Your assignment:
Reproduce the records word for word from the start up to and including the line with "university-logo: UNIVERSIDAD POLITÉCNICA Hispano Mexicana is". Leave the pictures out.

[Records to use]

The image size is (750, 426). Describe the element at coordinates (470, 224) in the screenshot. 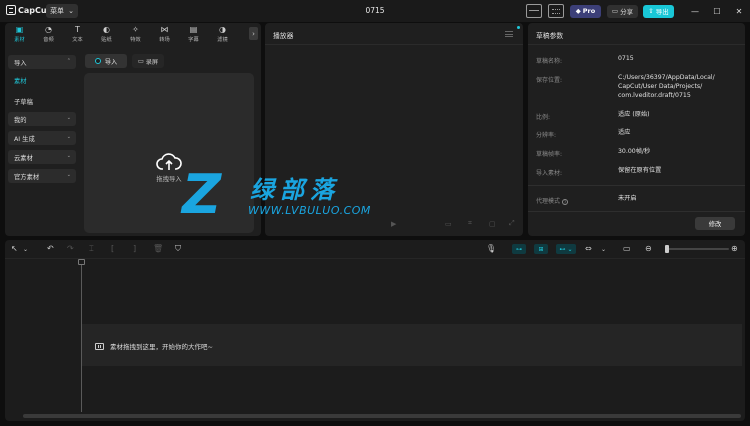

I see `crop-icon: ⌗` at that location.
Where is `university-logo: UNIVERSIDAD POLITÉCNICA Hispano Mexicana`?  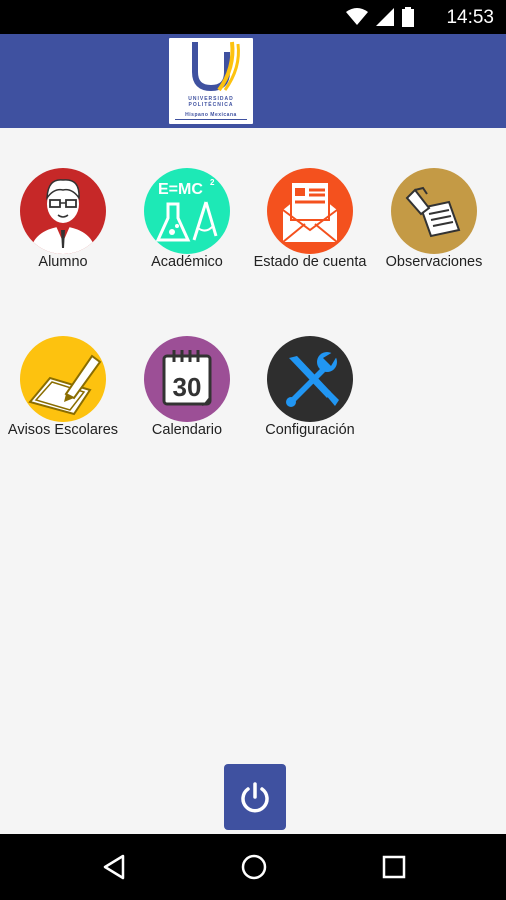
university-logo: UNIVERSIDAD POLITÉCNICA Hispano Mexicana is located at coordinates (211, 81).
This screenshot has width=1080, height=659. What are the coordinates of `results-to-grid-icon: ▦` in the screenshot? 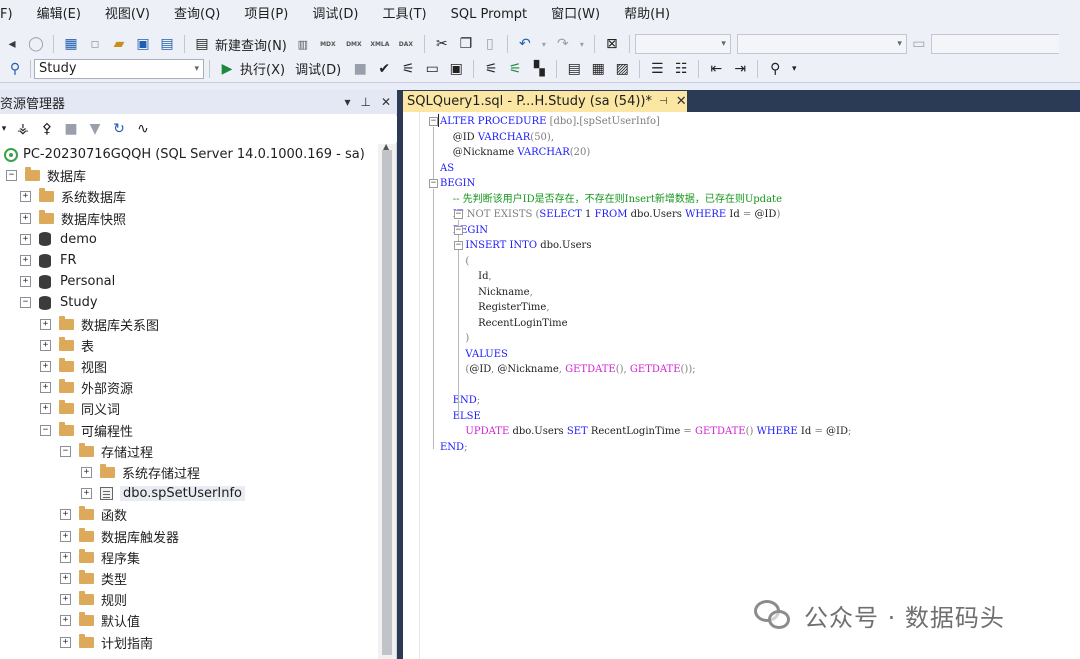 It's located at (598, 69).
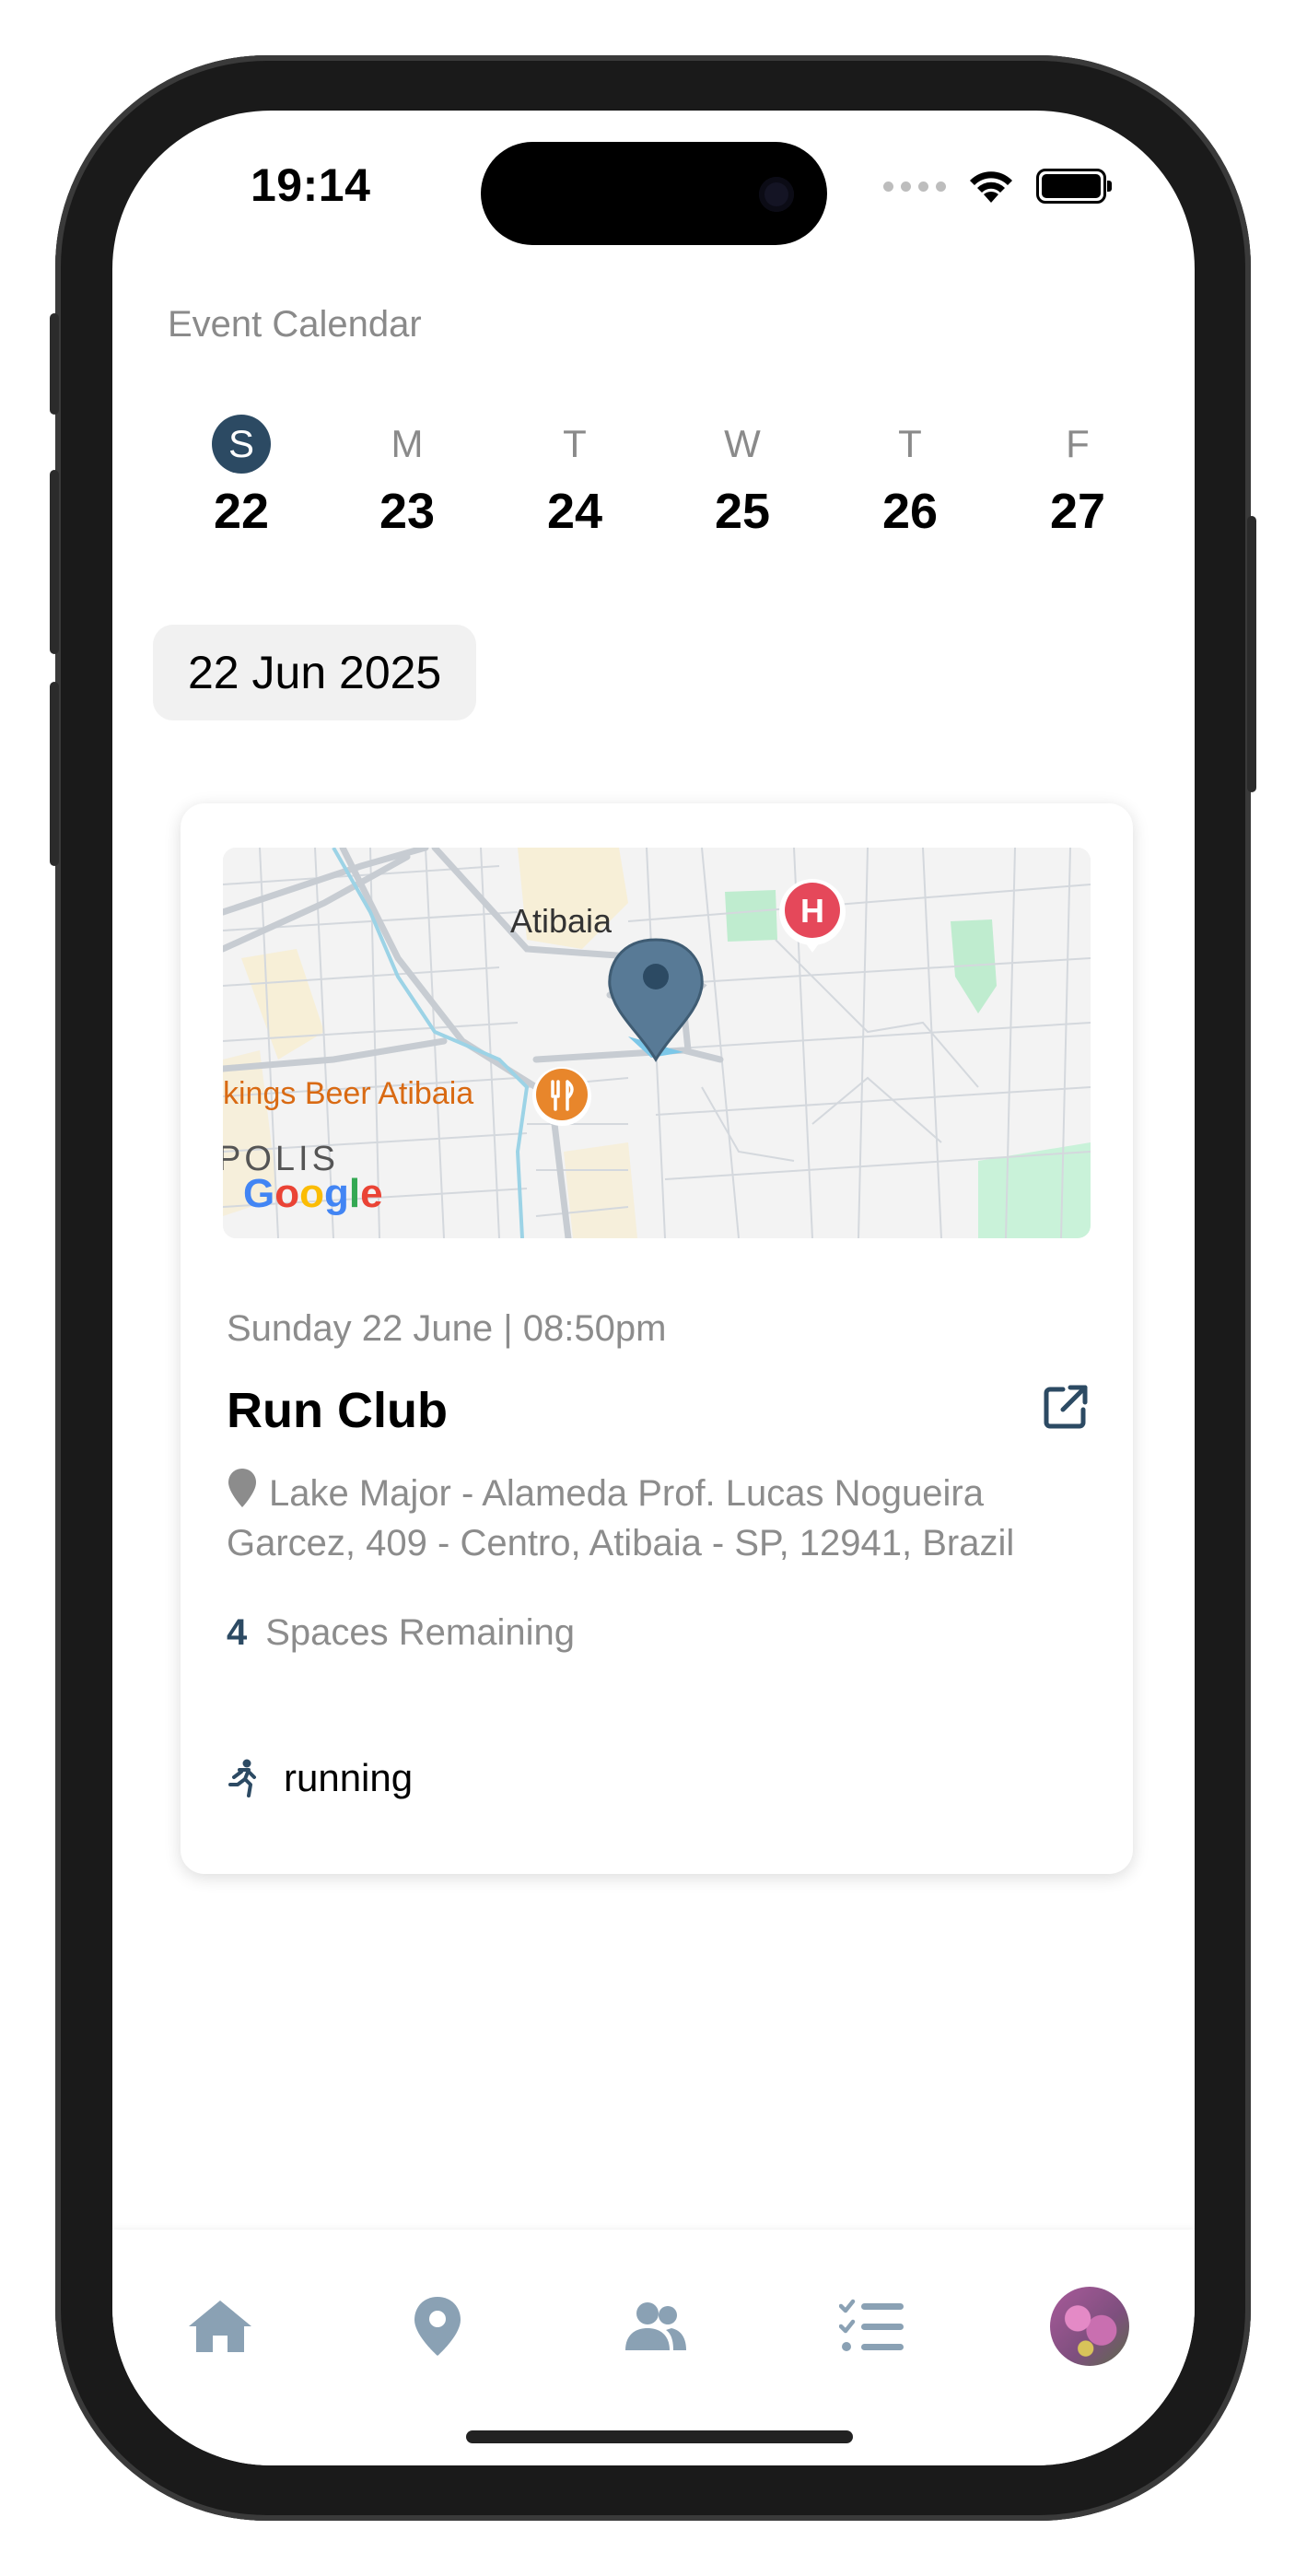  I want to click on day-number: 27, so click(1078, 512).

[/Records to use]

Exercise answer:
The image size is (750, 426). Describe the element at coordinates (470, 224) in the screenshot. 

I see `crop-icon: ⌗` at that location.
Where is `university-logo: UNIVERSIDAD POLITÉCNICA Hispano Mexicana`?  
university-logo: UNIVERSIDAD POLITÉCNICA Hispano Mexicana is located at coordinates (211, 81).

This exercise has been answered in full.